The printing facilities has an ink printer, two working letterpresses that are 150 years old, and an old-fashioned cutting machine, among other gadgets. I don't think I saw any equipment in that room that was newer than the 1980s. Love it. After Asa designed the flier, I got to do the hands-on stuff. That meant cutting paper into 11x17 size, then transferring my Photoshop picture to the offset printer to make a negative. This took longer than I thought it would, as the printing guru and I had to keep going back to the computer room to make sure the image was rotated correctly, or it was in greyscale, or all colors except black and white were turned off. This process literally took hours. Photoshop was being an asshole to us that night. At one point, the little film canister wouldn't snap into place in the machine. The solution? Stick a styrofoam block behind it. We didn't get to print, but I've been learning hands-on and the whole thing's pretty exciting. Saturday's the day we bust out 700 fliers. I like literally working to put my tour together. it makes the accomplishments feel so concrete.
The BAAP does wonderful things for the community, is ran by some old school Socialists and is truly independent. People print some radical stuff out of there, but I also saw a middle school afterschool program doing a poetry anthology at the press, which was all kinds of heartwarming to me. Anything you want to print, they'll get you there. I encourage everyone to donate money to BAAP. Stop by and fix equipment, or cook a meal. Anything helps. I feel happy to have such an institution around.
Tour is coming along.

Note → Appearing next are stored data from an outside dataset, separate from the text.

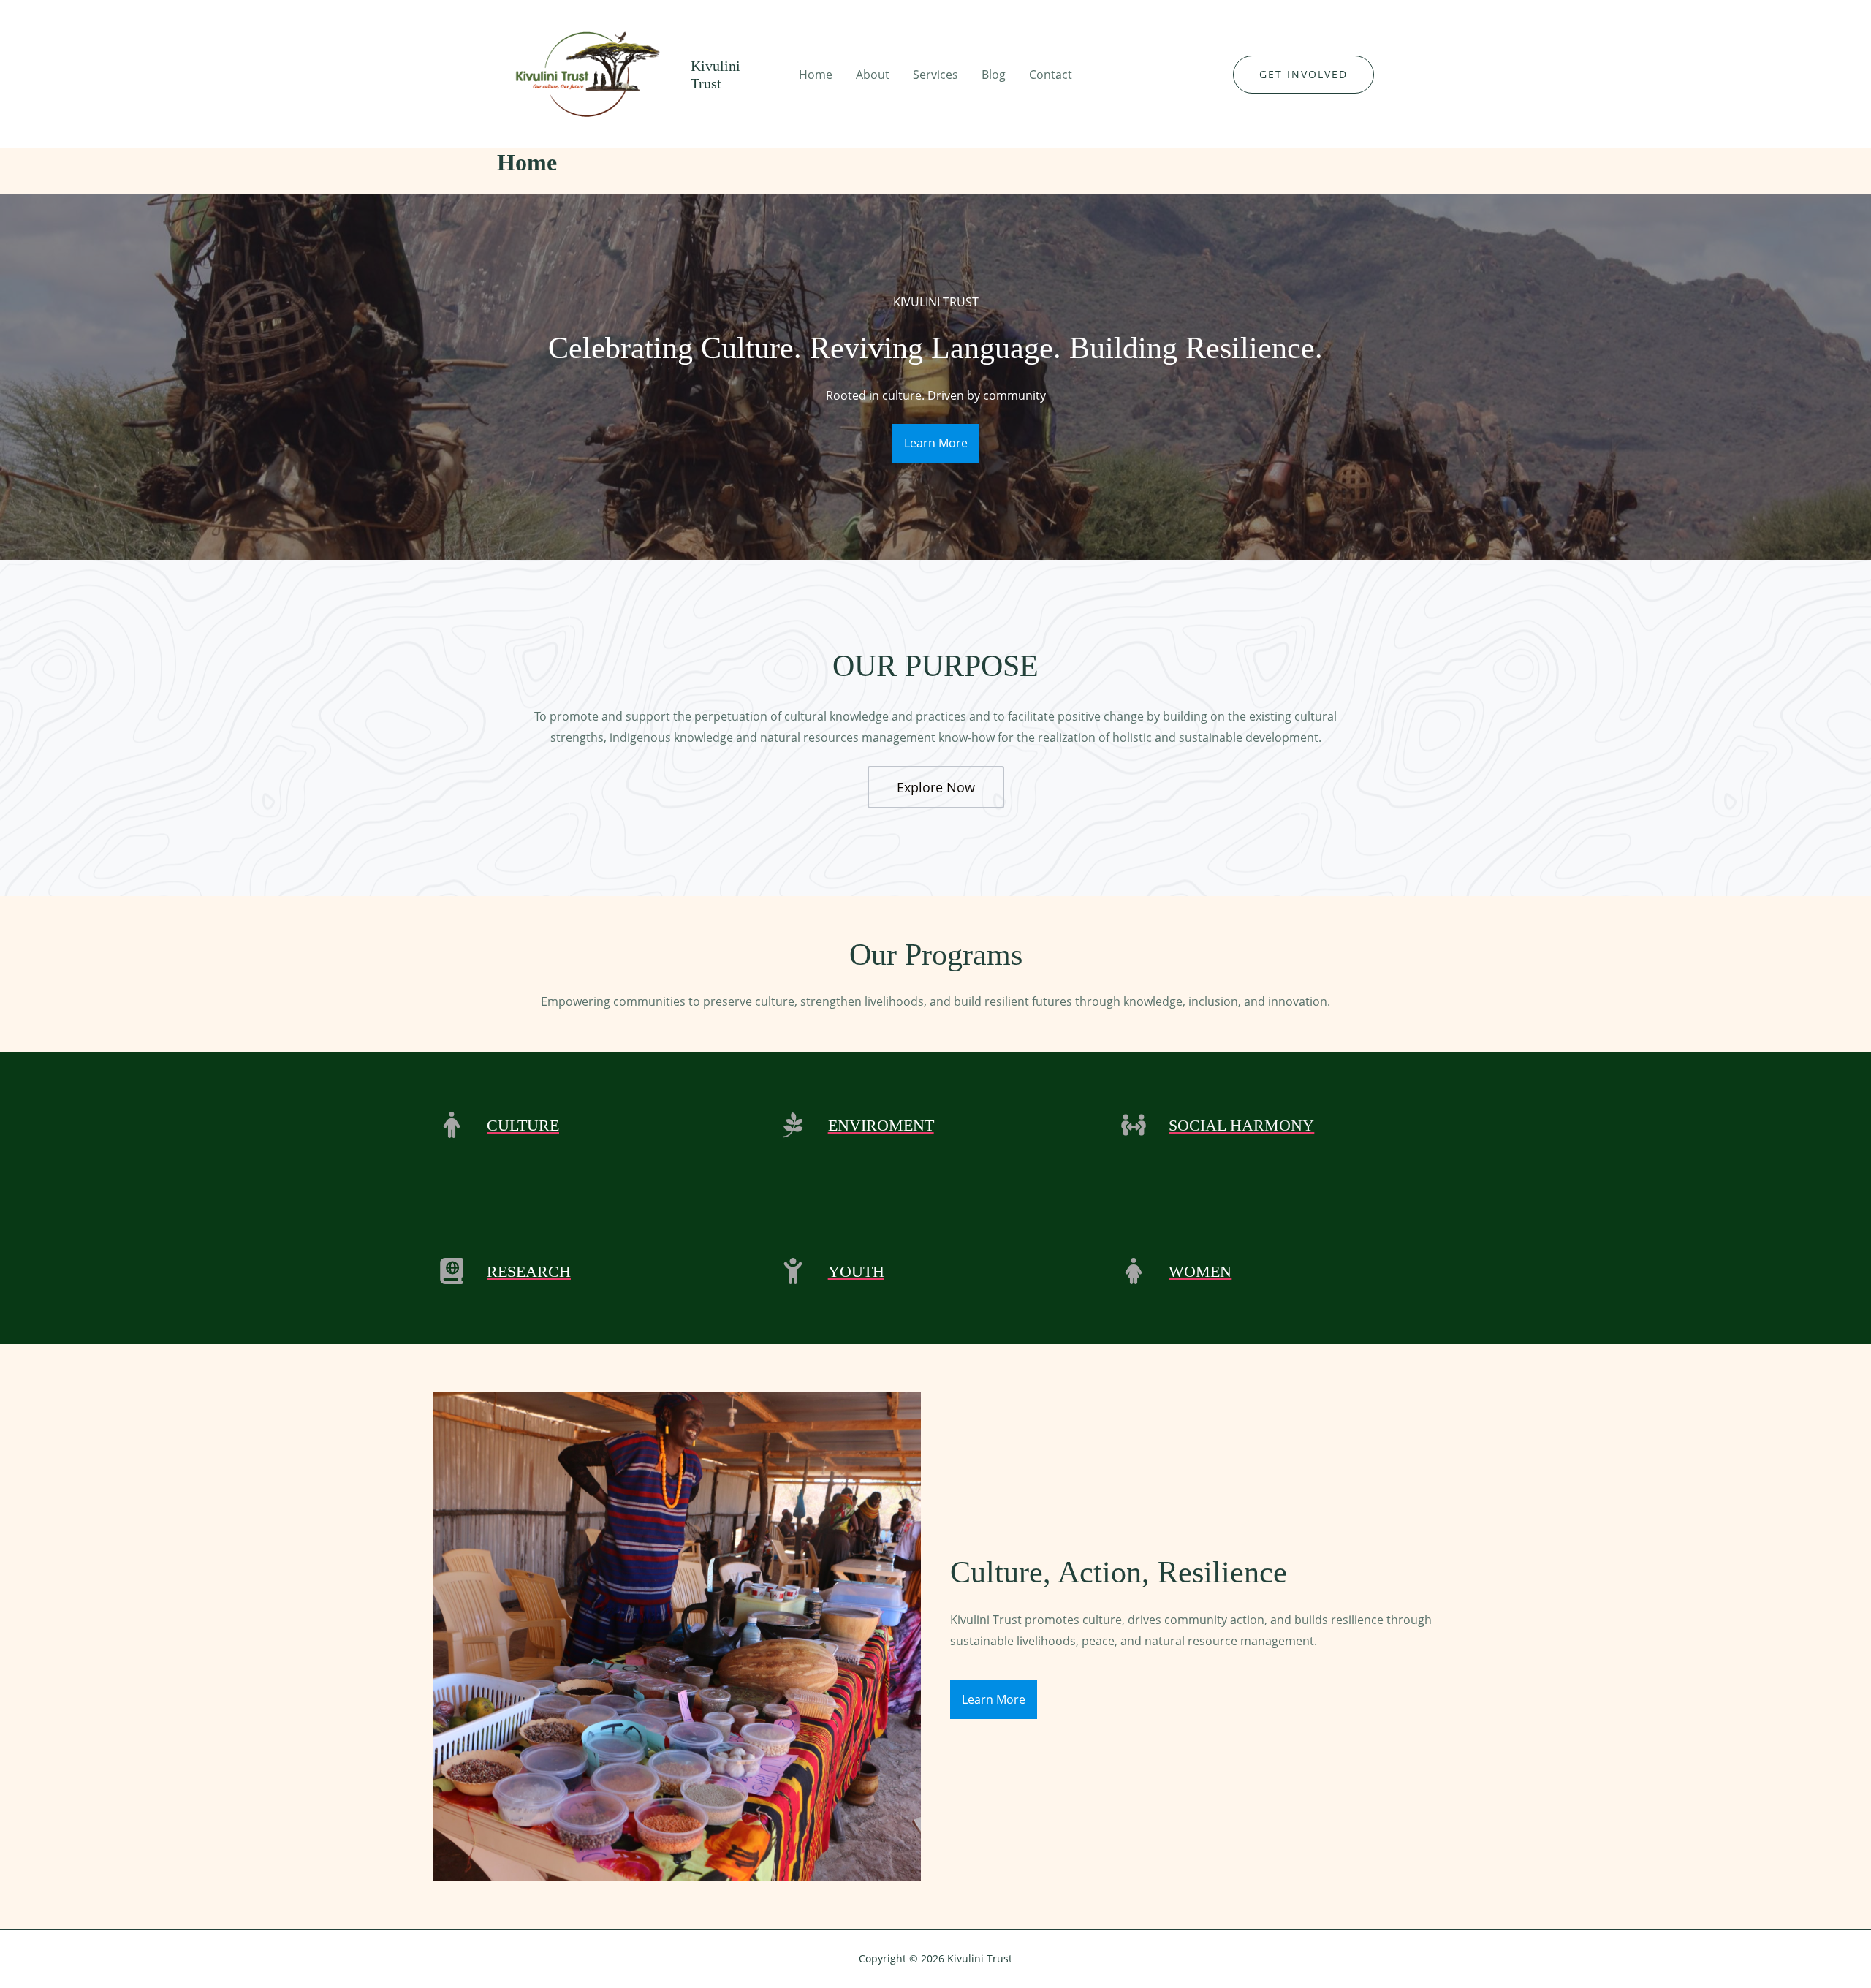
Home (815, 75)
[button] (1303, 75)
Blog (994, 75)
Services (935, 75)
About (872, 75)
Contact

More updates soon.
Oh yes, about Pretty in Pink. Seriously, one of the great swan songs between an artist and his muse. By that point, John Hughes was done with Molly Ringwald. She was getting older and the svengali wanted to move onto other things. How does he separate from her? By making a movie in which every male character is in love with her. The whole film is a poem to the greatness of Molly Ringwald. And that is how you end a relationship. Molly can go to her grave knowing Hughes loved her enough to make this cinematic ode as his parting gift.